SET TASK - Summarize the RelativisticAdam description below in two sentences.

GIVEN PASSAGE -
--
Skip to main content

A PyTorch optimizer that implements a relativistic gradient clipping mechanism, inspired by the theory of special relativity

Project description

RelativisticAdam

PyPI version License: MIT Python 3.7+ PyTorch 1.9+

A PyTorch optimizer that implements a relativistic gradient clipping mechanism, inspired by the theory of special relativity. RelativisticAdam prevents gradient explosion by introducing a configurable "speed limit" for parameter updates, similar to how nothing can exceed the speed of light in physics.

🌟 Key Features

  • Physics-Inspired Design: Applies relativistic mechanics principles to optimization
  • Automatic Gradient Clipping: No need for manual gradient clipping
  • Smooth & Differentiable: Unlike hard clipping, provides smooth transitions
  • Drop-in Replacement: Compatible with existing PyTorch code
  • Multiple Modes: Global, per-parameter, or per-component scaling
  • Stable Training: Especially effective with high learning rates or unstable architectures

🚀 Installation

pip install relativistic-adam

📖 Quick Start

import torch
from relativistic_adam import RelativisticAdam

# Create your model
model = torch.nn.Linear(10, 1)

# Initialize the optimizer
optimizer = RelativisticAdam(
    model.parameters(),
    lr=0.001,
    speed_limit=0.1,  # Maximum update magnitude
    relativistic_mode='per_param'  # 'global', 'per_param', or 'per_component'
)

# Training loop
for epoch in range(100):
    optimizer.zero_grad()
    loss = your_loss_function(model(input))
    loss.backward()
    optimizer.step()

🔬 The Physics Behind It

The Analogy

In special relativity, as an object's velocity approaches the speed of light, its relativistic mass increases, making further acceleration increasingly difficult:

$$m_{rel} = \frac{m_0}{\sqrt{1 - \frac{v^2}{c^2}}}$$

Similarly, RelativisticAdam treats gradient updates as "velocities" and applies a similar scaling:

$$\text{scaled_update} = \frac{\text{update}}{\sqrt{1 - \left(\frac{|\text{update}|}{c}\right)^2}}$$

Where c is the configurable "speed limit" for updates.

Key Properties

  1. Small updates (‖update‖ << c): Pass through nearly unchanged
  2. Large updates (‖update‖ ≈ c): Get increasingly dampened
  3. Extreme updates (‖update‖ > c): Smoothly saturate at the speed limit

🎛️ Configuration Options

Basic Parameters (from Adam)

  • lr (float, default=1e-3): Learning rate
  • betas (tuple, default=(0.9, 0.999)): Coefficients for computing running averages
  • eps (float, default=1e-8): Term added for numerical stability
  • weight_decay (float, default=0): Weight decay (L2 penalty)
--
DATA LINES -
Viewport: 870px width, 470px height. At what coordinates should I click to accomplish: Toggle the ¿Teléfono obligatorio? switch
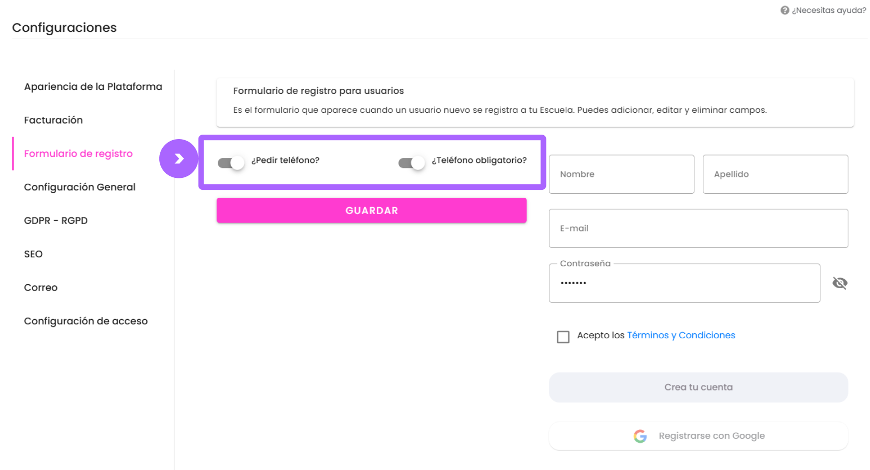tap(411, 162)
--
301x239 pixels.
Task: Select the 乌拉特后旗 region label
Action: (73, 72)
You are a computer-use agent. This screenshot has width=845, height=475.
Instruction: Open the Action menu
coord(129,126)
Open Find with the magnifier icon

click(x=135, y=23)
--
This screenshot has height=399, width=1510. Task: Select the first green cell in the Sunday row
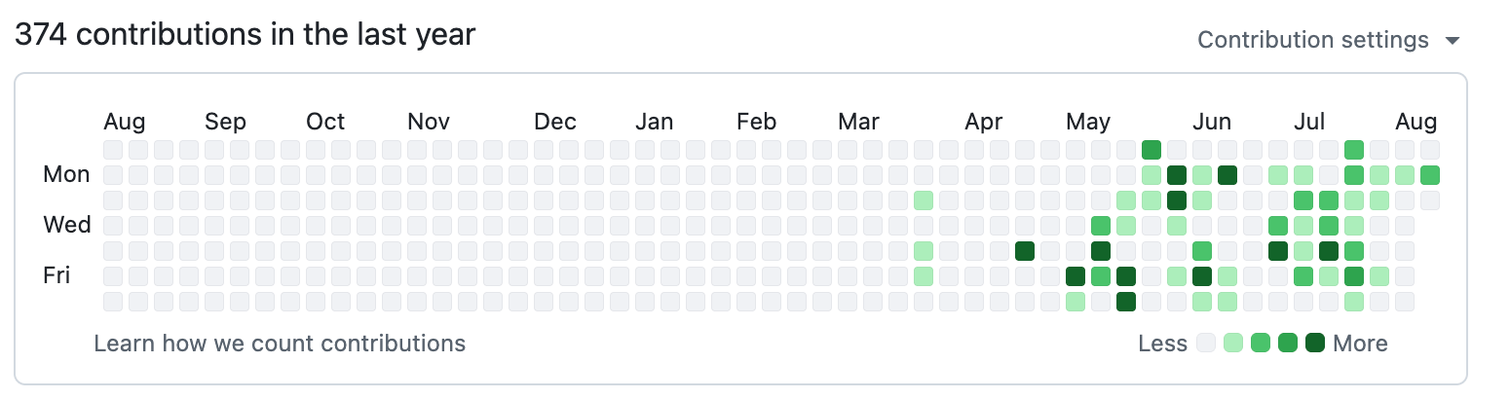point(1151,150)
--
EXPECTED ANSWER - RelativisticAdam is a PyTorch optimizer, inspired by special relativity, that prevents gradient explosion by setting a configurable "speed limit" for parameter updates, much as nothing can exceed the speed of light. Small updates pass through nearly unchanged, updates near the limit are increasingly dampened, and extreme ones smoothly saturate at it, so manual gradient clipping becomes unnecessary, and the optimizer works as a drop-in replacement in existing PyTorch code.